▸ Text under study
Podvarak (Serbian Cyrillic: подварак) is a dish popular across the countries of the former Yugoslavia. The primary ingredients are sour cabbage or sauerkraut (подварак од киселог купуса) or fresh cabbage (подварак од слатког купуса), finely chopped onions and meat, usually pork roast or lightly cooked chicken, which are then combined and baked in an oven for all flavors to combine. It is considered poor man's food in parts of Serbia, Montenegro and North Macedonia. The dish is commonly seasoned with very finely chopped bacon (typically fried together with chopped onions), garlic, ground paprika and sometimes tomato sauce or chopped sausage. Bacon is often used as flavoring even when the meat ingredient is chicken or turkey meat.

The meal is often made in larger quantities for family gatherings in the winter time (it is a common addition to the table at Christmas or family gatherings in the days after Christmas in both Serb and Croat communities in the area), and is used as both the main dish or as a meatless (made with onions and vegetables only) side dish.

In Bosniak Muslim communities in the Balkans, the dish is made without bacon or pork, with poultry, beef, or lamb; sometimes lamb pastrami or beef sujuk are used as cured, smoked flavoring for the dish.

== Similar dishes ==
- Polish bigos is a similar dish, the main difference being that podvarak is always baked in the oven to caramelize meat and cabbage for deeper flavor, and sometimes baked in a sač, outdoors, for additional smokiness.
- Wedding cabbage is a traditional Serbian dish. The main ingredients are cabbage and meat, which could be pork, bacon, lamb or mutton.

▸ Given data
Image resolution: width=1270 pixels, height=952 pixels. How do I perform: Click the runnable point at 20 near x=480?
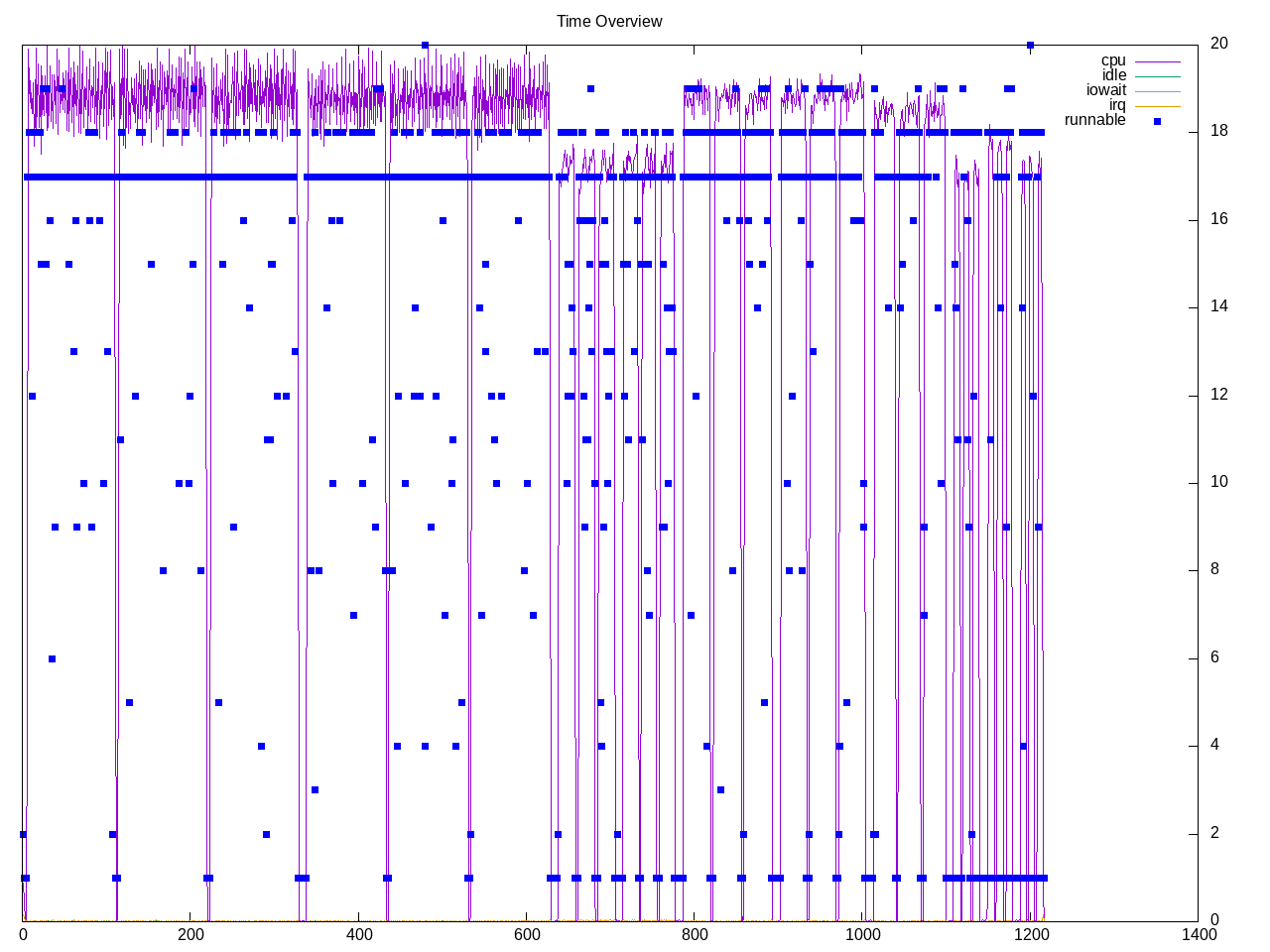425,45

▸ Directions
Reproduce the podvarak text word for word, starting with "The meal is" and going on through "for the dish.".

▸ Output below
The meal is often made in larger quantities for family gatherings in the winter time (it is a common addition to the table at Christmas or family gatherings in the days after Christmas in both Serb and Croat communities in the area), and is used as both the main dish or as a meatless (made with onions and vegetables only) side dish.

In Bosniak Muslim communities in the Balkans, the dish is made without bacon or pork, with poultry, beef, or lamb; sometimes lamb pastrami or beef sujuk are used as cured, smoked flavoring for the dish.